Article by: Cristina Danini
Translated by: Selene Novaro Mascarello
Jenna (Tatiana Maslany) and Leon (Jay Duplass) met in college; he wants to be a photographer, she hasn’t made up her mind yet, although Leon believes that she has a promising career as a producer ahead of her.
Jenna and Leon are in a loving, committed relationship; they have been together for six years when they finally notice the wall dividing them.
Pink Wall recounts the sort of everyday drama that sooner or later we all come to face. Jenna and Leon’s love story, like many others, starts as a casual flingin a crowded club and, over time, their relationship slowly begins to crumble. Ultimately, Pink Wall is about the kind of relationships which end up changing you so much that you can barely recognise yourself.
Tom Cullen’s debut film is a delicate and melancholy story; its only flaw is, perhaps, the lack of that certain “spark” which makes each and every relationship unique. Jenna and Leon’s love story is told in six episodes, one for each year they spent together. The plot follows a non-linear pattern, presenting each scene out of chronological order and encouraging the viewer to put together the pieces that make up the puzzle of their drawn-out break-up.

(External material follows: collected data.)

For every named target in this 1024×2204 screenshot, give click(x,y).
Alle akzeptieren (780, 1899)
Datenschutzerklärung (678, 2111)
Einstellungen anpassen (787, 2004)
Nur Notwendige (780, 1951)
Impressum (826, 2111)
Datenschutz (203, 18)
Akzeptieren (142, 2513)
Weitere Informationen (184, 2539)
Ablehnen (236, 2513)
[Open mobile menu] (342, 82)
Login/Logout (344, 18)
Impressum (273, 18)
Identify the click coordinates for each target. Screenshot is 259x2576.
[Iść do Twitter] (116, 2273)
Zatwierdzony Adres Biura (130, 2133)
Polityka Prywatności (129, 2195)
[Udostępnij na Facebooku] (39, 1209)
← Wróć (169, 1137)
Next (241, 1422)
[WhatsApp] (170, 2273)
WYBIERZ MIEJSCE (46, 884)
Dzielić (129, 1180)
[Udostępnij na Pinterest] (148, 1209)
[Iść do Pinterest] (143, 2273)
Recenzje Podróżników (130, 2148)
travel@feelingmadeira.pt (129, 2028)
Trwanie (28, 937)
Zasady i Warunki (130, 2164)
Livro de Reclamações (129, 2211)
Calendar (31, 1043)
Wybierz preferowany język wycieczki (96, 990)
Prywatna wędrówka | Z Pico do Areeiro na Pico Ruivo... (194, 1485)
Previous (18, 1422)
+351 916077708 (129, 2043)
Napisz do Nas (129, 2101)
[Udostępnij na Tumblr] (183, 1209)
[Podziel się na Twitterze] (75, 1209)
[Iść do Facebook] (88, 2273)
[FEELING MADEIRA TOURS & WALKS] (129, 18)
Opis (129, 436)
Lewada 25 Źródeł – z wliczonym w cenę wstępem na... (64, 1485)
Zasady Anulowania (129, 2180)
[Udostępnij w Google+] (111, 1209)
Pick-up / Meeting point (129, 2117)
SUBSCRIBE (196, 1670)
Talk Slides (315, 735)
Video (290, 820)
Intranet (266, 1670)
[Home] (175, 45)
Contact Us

Cullen adopts the couple’s own perspective, using close-up shots and cramped yet intimate settings. Jenna and Leon are essentially the only characters; other people are reduced to mere background noise (except perhaps for Jenna’s best friend). As for Jenna and Leon, they certainly are an unlikely pair, perhaps an attempt at depicting the typical couple of the new millennium: she is spunky and resolute, while he seems to be too fragile to cope, which causes their clumsy attempts at asserting their respective roles in the relationship to go awry.
Pink Wall is at its core a delicate portrait of two ultimately flawed people whose weakness turns them into shadows, mere silhouettes behind a pink wall which marks the end of it all.